[
https://issues.apache.org/jira/browse/LUCENE-8706?page=com.atlassian.jira.plugin.system.issuetabpanels:all-tabpanel
]
Yeongsu Kim updated LUCENE-8706:
--------------------------------
Description:
I found a bug in Nori tokenizer.
Let me describe what the problem is, using a concrete example.
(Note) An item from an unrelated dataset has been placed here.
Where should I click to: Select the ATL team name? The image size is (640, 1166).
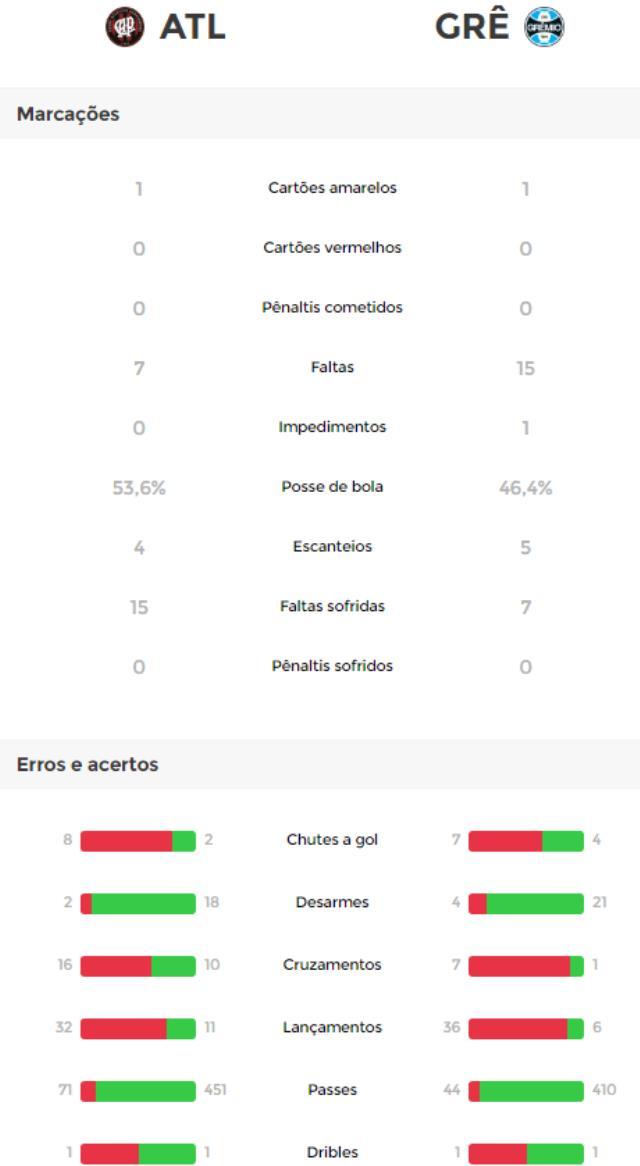(x=193, y=28)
Let assume, we have below dictionaries.
< userdict_ko.txt >
[ “lg”, “lgtv lg tv”, “tv”, “엘지티비”, “엘지”, “텔레비전”, “티비”, “하이” ]
(“lgtv” is compound word)
< synonyms.txt >
[ “lgtv,엘지티비”, “lg,엘지”, “tv,텔레비전,티비” ]
Let’s see the results according to below queries.
* Query1 : lgtv
* Query2 : lg하이tv
* Query3 : lg tv
Also, we will use all different decompound-modes such as “NONE”, “DISCARD”,
“MIXED”.
Here are test cases.
* Test 1 (Query 1 + “MIXED”) - the analysis result is [“엘지티비”, “lgtv”, “lg”,
“tv”]
* Test 2 (Query 1 + “NONE”) - the analysis result is [“엘지티비”, “lgtv”]
* Test 3 (Query 1 + “DISCARD”) - the analysis result is [“엘지티비”, “lg”, “tv”]
* Test 4 (Query 2 + “MIXED”) - the analysis result is [“엘지”, “lg”, “하이”,
“텔레비전”, “티비”, “tv”]
* Test 5 (Query 2 + “NONE”) - the analysis result is [“엘지”, “lg”, “하이”,
“텔레비전”, “티비”, “tv”]
* Test 6 (Query 2 + “DISCARD”) - the analysis result is [“엘지”, “lg”, “하이”,
“텔레비전”, “티비”, “tv”]
* Test 7 (Query 3 + “MIXED”) - the analysis result is [“엘지”, “lg”, “텔레비전”,
“티비”, “tv”]
* Test 8 (Query 3 + “NONE”) - the analysis result is [“엘지”, “lg”, “텔레비전”,
“티비”, “tv”]
* Test 9 (Query 3 + “DISCARD”) - the analysis result is [“엘지티비”, “lg”, “tv”]
=> (Here is the problem!!!)
I don’t understand why Test 9 has that analysis result. The result should be
[“엘지”, “lg”, “텔레비전”, “티비”, “tv”] because the query 3 has some spaces between
“lg” and “tv”.
The only difference between “DISCARD” and other modes, is that “DISCARD” do not
store the compound token (e.g. “lgtv”) to the pending list. Since “DISCARD” do
not have the compound token, it may understand consecutive tokens, “lg”, “tv”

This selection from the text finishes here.